The lessons that we learned during the pandemic must never be forgotten. For one thing, with autumn just around the corner, we could very well have a repeat of all the restrictions and enter "season 3" of the covid saga. In Europe, I recently saw mainstream news stories about the threat posed by the "omicron 5" covid variant (and since I tend to avoid these news sources in general, I suppose I missed omicrons 2, 3, and 4, or perhaps they were not as civilization-ending as number 5).
Come September, once high tourist season is over, there is little doubt another variant will emerge. Maybe omicron 6—or perhaps this new variant will be menacing enough to merit its very own Greek letter. Either way, by this point, nobody should be surprised if we see another massive wave when it comes to the restriction of our individual liberties.
What Lies Ahead
Regardless of what happens next with the covid situation, however, the primary reason why we should all remember the trespasses and the overreach we saw during the last couple of years is that domino effect of which we spoke in part 1. The ride is nowhere near over. Given that the vast majority of the population happily and eagerly made that Faustian deal of trading freedom for the illusion of safety, there is no telling how far the state will go tomorrow, exploiting that very same weakness.
As the covid ordeal clearly demonstrated, property rights really do represent that first domino when it comes to defending all the rest of our liberties. And as too many of our fellow citizens demonstrated, the "wise majority" is all too willing to allow the expropriation of their neighbors, and even of themselves, if they believe this sacrifice will protect them from all the evils and the dangers of life. Of course, this is nothing more than wishful thinking, but it is so widespread, so strongly encouraged, and so normalized that all governments have come to rely on it to garner public support, and justifiably so.

Exercise data:
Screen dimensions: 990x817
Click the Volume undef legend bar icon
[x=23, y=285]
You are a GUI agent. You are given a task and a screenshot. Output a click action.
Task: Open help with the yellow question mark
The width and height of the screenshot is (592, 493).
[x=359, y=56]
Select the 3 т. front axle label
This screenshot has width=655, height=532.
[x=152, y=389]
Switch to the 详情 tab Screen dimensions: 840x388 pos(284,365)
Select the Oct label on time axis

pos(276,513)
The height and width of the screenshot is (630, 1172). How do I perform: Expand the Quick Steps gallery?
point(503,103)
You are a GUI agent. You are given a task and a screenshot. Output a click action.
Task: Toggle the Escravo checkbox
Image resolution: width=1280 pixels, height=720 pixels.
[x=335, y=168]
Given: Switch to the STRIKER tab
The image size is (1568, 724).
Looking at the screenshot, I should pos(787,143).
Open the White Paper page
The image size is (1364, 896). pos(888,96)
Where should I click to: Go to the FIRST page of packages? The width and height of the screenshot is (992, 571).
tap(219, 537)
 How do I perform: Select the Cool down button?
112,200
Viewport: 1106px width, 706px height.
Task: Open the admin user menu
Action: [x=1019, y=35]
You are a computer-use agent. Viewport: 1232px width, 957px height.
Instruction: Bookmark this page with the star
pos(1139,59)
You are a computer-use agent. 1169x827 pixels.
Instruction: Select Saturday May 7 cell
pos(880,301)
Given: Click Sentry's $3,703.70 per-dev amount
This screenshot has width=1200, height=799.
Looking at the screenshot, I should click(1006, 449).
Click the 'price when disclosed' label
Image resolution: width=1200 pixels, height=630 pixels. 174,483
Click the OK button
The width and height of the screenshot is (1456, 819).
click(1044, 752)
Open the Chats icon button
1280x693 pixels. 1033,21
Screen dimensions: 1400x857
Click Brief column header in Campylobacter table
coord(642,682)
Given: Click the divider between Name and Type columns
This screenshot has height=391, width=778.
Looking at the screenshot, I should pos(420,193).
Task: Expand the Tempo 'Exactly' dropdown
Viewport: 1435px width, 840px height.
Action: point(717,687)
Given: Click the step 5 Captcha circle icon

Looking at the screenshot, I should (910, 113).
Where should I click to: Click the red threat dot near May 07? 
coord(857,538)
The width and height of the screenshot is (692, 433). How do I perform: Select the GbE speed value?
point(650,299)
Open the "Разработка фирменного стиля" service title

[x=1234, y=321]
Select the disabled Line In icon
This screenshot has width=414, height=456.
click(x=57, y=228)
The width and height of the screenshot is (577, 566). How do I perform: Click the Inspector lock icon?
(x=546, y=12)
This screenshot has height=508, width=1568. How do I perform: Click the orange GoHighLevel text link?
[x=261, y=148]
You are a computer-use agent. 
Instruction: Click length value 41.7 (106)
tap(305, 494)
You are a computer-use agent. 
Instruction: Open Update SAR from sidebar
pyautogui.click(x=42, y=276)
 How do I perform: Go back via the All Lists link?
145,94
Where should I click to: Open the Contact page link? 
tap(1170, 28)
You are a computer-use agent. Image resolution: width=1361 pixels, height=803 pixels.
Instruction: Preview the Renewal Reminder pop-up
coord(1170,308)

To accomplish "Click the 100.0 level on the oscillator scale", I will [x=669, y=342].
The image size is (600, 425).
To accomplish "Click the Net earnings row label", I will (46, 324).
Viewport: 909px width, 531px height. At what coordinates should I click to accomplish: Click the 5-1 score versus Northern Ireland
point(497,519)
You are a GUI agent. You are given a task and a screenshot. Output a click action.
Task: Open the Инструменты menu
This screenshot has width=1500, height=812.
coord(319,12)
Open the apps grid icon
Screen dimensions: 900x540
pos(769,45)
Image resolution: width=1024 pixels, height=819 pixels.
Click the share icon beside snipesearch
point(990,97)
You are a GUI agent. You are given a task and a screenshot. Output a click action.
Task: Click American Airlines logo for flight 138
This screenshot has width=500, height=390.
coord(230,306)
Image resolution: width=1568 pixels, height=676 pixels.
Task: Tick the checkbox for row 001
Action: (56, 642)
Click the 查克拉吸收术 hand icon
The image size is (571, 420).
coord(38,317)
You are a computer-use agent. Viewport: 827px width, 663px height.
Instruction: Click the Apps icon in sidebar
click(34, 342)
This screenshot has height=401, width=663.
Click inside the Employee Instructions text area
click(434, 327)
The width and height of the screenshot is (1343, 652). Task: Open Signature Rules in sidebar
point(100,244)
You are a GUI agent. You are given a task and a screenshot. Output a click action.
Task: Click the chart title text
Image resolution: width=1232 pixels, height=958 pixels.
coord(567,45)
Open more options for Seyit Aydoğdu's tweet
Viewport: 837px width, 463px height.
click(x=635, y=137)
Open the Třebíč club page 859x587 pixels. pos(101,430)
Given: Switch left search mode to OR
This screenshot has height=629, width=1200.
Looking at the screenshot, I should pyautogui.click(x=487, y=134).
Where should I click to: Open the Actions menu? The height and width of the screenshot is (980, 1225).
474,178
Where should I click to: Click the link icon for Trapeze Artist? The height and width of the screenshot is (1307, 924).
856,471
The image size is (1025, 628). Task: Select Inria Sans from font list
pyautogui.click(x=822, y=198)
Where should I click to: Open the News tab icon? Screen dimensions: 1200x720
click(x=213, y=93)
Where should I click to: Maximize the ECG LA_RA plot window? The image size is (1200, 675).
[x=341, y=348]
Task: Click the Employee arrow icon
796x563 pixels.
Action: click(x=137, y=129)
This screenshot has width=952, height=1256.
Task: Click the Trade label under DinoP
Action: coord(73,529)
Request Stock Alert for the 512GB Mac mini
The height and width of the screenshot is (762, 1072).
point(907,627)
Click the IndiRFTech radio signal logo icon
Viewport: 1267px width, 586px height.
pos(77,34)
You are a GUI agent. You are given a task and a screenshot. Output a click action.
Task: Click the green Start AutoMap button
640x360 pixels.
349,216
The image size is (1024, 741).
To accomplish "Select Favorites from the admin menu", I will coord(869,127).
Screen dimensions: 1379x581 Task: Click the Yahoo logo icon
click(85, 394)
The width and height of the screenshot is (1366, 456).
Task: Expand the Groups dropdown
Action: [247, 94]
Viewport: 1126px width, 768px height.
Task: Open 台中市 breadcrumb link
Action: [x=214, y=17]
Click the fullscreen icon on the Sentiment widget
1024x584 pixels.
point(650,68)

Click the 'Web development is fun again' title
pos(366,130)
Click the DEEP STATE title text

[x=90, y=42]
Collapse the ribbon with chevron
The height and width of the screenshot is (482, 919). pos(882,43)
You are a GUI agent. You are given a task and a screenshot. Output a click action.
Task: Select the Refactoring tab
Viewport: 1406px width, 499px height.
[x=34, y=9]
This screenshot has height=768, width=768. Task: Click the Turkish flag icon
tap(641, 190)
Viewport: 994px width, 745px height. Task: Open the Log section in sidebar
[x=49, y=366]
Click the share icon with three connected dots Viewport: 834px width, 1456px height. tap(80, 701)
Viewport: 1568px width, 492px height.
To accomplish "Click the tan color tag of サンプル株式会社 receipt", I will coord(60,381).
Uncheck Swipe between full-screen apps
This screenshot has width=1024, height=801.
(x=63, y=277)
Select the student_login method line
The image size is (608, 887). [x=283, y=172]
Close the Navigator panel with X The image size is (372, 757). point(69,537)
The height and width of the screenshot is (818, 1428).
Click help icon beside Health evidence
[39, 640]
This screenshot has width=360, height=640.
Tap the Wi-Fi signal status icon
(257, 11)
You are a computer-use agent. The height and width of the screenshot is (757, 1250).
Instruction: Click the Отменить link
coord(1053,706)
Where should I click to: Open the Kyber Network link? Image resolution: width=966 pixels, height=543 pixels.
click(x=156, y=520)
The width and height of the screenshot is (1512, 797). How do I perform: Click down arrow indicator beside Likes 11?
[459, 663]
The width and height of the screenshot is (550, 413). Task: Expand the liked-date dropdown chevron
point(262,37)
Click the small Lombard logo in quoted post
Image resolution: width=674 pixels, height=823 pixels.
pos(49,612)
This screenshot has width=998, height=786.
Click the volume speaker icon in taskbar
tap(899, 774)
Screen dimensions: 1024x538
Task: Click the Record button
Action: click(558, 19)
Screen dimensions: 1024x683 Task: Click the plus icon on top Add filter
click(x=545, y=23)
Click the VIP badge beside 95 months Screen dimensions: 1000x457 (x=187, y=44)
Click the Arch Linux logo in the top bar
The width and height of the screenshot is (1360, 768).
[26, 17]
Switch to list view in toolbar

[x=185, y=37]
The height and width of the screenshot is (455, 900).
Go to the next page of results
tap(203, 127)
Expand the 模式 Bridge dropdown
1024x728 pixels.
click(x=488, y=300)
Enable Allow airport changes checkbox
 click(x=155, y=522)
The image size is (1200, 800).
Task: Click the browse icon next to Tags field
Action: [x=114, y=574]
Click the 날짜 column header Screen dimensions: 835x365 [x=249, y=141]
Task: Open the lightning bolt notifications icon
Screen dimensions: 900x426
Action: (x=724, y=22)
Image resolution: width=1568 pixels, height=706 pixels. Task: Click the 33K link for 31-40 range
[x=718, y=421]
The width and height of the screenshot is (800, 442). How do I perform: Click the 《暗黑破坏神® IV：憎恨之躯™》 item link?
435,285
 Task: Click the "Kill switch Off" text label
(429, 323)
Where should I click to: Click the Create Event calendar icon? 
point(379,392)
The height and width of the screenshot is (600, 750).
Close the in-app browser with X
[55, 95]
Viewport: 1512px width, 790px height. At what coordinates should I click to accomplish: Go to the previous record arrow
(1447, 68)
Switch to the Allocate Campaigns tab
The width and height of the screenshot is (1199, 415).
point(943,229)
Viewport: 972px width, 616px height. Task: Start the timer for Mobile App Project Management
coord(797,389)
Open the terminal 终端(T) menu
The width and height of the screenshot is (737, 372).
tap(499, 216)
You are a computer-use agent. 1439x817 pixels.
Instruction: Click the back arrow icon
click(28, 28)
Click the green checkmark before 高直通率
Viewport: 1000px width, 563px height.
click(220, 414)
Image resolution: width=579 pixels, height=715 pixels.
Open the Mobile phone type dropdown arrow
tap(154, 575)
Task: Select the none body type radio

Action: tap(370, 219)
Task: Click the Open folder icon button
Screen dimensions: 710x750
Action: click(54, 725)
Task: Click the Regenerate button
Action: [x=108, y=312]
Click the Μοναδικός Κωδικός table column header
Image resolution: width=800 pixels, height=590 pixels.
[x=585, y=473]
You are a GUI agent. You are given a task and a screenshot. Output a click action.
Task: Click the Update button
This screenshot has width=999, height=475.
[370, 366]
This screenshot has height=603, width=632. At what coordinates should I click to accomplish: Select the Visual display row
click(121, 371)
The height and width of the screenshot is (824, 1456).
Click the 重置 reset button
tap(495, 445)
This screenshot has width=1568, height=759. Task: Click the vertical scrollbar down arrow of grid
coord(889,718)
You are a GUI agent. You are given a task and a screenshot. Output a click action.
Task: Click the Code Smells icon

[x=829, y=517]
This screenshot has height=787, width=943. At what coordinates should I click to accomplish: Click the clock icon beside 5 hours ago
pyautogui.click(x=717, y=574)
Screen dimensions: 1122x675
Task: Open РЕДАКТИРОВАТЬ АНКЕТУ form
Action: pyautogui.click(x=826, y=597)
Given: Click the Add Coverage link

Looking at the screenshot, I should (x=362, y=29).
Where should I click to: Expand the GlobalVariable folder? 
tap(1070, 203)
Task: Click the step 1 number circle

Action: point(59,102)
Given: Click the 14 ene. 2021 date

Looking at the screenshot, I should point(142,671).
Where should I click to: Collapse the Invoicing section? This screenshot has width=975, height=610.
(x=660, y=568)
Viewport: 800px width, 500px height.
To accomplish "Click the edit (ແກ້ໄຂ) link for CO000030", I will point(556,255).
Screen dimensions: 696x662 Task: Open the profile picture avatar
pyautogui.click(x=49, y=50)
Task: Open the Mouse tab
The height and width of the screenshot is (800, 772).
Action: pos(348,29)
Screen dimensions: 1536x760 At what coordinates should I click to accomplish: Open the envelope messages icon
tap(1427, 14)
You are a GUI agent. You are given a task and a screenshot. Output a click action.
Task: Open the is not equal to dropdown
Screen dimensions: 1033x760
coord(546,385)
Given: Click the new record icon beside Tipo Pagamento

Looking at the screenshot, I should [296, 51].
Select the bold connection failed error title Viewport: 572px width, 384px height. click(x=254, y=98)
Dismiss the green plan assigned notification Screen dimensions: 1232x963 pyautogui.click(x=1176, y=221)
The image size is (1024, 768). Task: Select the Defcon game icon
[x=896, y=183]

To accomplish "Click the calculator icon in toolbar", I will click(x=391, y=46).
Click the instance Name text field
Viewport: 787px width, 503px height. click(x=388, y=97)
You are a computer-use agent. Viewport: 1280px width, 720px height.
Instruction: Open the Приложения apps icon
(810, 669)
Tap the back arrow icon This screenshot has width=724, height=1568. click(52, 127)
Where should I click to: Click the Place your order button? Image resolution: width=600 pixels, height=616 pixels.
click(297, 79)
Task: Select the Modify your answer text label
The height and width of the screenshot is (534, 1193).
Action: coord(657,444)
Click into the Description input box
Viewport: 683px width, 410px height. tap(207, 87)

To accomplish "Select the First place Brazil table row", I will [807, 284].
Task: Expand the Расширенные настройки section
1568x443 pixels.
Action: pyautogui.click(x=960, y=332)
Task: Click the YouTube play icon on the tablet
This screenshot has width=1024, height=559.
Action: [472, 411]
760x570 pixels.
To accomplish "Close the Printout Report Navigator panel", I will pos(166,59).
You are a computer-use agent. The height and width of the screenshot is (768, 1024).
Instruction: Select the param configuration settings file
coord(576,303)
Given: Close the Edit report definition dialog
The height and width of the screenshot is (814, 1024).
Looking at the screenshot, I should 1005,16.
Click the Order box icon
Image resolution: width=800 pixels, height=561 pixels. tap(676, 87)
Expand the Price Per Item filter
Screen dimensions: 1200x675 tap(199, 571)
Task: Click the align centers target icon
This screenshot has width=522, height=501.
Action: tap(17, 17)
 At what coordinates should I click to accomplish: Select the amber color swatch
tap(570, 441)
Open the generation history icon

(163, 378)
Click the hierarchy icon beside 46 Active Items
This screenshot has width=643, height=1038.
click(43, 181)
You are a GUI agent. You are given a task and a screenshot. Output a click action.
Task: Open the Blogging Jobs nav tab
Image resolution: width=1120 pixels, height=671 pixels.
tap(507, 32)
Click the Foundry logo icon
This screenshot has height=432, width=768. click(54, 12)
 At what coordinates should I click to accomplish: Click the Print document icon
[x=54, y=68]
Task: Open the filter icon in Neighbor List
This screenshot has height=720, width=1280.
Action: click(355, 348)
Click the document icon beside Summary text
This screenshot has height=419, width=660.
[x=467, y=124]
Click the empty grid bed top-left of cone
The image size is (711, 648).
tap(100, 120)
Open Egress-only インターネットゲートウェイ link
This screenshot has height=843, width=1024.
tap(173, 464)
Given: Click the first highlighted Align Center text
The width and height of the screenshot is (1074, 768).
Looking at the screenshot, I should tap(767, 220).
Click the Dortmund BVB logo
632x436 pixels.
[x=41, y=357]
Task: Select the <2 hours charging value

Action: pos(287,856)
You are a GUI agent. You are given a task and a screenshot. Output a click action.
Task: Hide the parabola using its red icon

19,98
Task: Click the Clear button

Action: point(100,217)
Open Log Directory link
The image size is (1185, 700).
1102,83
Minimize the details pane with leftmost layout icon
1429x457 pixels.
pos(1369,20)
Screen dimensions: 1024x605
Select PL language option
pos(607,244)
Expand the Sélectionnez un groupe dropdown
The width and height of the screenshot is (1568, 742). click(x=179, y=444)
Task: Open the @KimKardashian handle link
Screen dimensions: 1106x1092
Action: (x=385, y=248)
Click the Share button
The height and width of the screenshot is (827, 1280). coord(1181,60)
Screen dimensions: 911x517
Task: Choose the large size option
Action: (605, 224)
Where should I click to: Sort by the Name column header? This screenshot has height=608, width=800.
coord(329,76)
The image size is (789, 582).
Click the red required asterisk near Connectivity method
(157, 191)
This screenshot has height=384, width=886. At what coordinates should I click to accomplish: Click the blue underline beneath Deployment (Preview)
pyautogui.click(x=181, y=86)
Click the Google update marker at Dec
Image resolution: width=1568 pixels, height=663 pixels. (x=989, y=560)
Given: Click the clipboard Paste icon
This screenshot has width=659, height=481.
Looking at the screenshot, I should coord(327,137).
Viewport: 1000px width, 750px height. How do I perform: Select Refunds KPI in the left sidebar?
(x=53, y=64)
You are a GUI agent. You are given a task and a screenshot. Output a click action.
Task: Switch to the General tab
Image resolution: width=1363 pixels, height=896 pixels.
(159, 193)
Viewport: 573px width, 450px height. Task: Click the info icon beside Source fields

To do:
1. In the excerpt about pandemic restrictions, what does the author call the first domino in defending all the rest of our liberties?
2. Name every omicron variant, by number, that the excerpt about pandemic restrictions mentions.
3. Write the next part of the excerpt about pandemic restrictions, picking up after its final sentence.

Answers for the exercise:
1. Property rights.

2. Omicron 2, omicron 3, omicron 4, omicron 5, omicron 6

3.
And thus, we find ourselves today in the unenviable position of having to ask what threat, what "danger," what "crisis" the state might use next in its protection deal with the citizenry. And what will be the price for this protection? For the "war on terror" and the "war on drugs," we gave up our communications privacy, our banking secrecy, and a large part of our property rights—at least the freedom to transact. For the "war on covid," we gave up whatever remained, including the right to work, the right to assemble, the right to bodily integrity, and a good portion of our freedom of speech—what was left of it, anyway.
And now there is another engineered new "old" war on European soil: West against East, Europe against Asia. What belongs together must not come together, per North Atlantic Treaty Organization doctrine. And this war involves real armies with real guns, real casualties, and real devastation and destruction. The horrific images that are on a loop on most mainstream TV stations clearly point to a tangible threat, to actual, direct danger that one can see, unlike the invisible covid bug or some Mexican drug cartel far, far away. The kind of fear that the Russian army can inspire has the potential to affect far more citizens' judgment and short-circuit their critical thinking. After all, what else can protect you from the threat posed by another state besides your own state?
It remains to be seen to what lengths governments will go this time, but if there's one thing we know for sure, it's that property rights will be the first of our liberties to come under fire once again. As we already saw with the sanctions, it was bank accounts, assets, and gold holdings that were primarily targeted—and not just those of Russian government entities, but also of individuals that were perceived to have links with the Russian state.
What comes next is anyone's guess, but for all rational investors, savers, and ordinary citizens, planning ahead is most likely going to prove essential.